▶ TASK REQUIREMENTS
Tally the lines of the listing that contain the word "candle", then give the total and nothing else.
BEGIN
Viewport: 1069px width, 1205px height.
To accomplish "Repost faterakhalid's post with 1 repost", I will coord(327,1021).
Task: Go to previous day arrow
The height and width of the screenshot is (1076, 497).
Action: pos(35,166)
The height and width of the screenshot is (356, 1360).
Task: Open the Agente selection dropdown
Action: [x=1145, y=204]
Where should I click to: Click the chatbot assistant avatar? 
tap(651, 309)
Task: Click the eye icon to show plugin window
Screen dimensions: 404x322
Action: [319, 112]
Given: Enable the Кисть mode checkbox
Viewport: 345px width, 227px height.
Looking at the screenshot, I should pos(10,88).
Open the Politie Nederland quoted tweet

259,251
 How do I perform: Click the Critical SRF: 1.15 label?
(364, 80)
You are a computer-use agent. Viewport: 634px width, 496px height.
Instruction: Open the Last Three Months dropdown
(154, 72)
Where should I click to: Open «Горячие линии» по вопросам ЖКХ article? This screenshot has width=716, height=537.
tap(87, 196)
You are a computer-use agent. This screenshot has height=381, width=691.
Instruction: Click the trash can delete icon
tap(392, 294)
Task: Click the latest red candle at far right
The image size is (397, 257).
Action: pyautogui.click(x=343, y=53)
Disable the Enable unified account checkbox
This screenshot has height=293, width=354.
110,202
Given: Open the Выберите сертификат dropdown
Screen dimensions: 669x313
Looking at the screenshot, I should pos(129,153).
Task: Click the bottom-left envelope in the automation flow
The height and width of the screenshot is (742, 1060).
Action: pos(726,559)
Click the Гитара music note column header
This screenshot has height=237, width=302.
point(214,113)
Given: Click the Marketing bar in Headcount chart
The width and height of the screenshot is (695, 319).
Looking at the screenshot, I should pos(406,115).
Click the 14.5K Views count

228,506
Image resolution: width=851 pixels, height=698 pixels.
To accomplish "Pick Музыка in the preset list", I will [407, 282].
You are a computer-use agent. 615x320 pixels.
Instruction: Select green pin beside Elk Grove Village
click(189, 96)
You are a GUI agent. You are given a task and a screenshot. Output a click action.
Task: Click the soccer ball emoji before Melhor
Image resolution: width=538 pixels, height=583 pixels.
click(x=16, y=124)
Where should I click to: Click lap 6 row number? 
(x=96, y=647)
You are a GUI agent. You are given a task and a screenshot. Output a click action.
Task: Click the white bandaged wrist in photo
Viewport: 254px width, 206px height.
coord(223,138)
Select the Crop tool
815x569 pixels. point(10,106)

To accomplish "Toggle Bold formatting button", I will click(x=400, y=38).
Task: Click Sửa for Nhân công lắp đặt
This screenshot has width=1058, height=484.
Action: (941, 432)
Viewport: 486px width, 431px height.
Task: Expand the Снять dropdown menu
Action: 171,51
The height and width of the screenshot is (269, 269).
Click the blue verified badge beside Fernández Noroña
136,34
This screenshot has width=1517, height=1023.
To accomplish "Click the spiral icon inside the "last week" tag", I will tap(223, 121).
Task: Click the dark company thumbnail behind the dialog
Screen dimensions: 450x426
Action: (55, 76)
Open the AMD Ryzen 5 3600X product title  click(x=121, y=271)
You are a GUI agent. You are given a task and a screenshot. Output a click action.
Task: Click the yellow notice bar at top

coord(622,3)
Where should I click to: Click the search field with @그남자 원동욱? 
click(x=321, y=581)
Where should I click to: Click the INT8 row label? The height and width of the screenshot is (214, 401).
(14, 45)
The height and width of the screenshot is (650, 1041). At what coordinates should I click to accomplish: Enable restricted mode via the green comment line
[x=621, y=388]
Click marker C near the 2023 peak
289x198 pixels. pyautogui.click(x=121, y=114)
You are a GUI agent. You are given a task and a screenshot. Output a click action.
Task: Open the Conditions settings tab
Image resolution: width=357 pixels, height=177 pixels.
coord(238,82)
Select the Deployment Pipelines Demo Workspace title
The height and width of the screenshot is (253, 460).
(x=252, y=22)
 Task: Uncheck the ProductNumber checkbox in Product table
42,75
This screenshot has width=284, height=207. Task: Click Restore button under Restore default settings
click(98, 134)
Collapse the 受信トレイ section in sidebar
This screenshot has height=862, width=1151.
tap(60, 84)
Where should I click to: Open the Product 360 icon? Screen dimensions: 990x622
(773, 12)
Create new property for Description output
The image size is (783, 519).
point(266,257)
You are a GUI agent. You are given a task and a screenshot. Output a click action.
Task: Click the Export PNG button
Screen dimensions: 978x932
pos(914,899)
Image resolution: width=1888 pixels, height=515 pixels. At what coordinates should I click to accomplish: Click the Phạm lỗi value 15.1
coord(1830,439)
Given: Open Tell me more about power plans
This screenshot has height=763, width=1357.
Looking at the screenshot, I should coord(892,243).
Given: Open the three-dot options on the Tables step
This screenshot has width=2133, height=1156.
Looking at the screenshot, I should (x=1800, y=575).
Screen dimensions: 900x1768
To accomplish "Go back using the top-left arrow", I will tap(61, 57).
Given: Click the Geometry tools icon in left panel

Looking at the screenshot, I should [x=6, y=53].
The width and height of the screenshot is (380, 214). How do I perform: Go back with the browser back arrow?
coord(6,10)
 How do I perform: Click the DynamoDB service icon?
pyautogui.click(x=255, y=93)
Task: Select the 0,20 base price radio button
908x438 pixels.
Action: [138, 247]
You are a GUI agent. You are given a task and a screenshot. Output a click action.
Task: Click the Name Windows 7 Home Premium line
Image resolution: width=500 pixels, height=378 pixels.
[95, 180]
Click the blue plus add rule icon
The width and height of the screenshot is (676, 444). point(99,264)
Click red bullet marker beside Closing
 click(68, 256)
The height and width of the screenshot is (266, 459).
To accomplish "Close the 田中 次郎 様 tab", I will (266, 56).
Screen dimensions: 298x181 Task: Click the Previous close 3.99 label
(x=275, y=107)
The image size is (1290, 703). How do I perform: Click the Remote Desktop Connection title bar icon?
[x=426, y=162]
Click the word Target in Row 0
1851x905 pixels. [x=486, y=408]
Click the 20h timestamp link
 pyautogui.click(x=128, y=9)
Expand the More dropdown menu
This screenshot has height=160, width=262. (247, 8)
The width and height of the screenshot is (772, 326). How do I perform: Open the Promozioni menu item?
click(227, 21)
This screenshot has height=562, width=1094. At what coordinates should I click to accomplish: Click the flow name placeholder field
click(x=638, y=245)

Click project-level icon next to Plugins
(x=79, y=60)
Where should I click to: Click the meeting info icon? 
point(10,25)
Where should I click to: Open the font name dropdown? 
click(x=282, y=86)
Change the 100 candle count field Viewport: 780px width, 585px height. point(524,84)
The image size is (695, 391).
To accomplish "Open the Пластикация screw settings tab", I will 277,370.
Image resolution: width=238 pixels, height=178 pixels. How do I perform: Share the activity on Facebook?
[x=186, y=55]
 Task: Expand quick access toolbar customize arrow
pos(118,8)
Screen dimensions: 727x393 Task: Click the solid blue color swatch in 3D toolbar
END
▶ OUTPUT FOR THIS TASK
2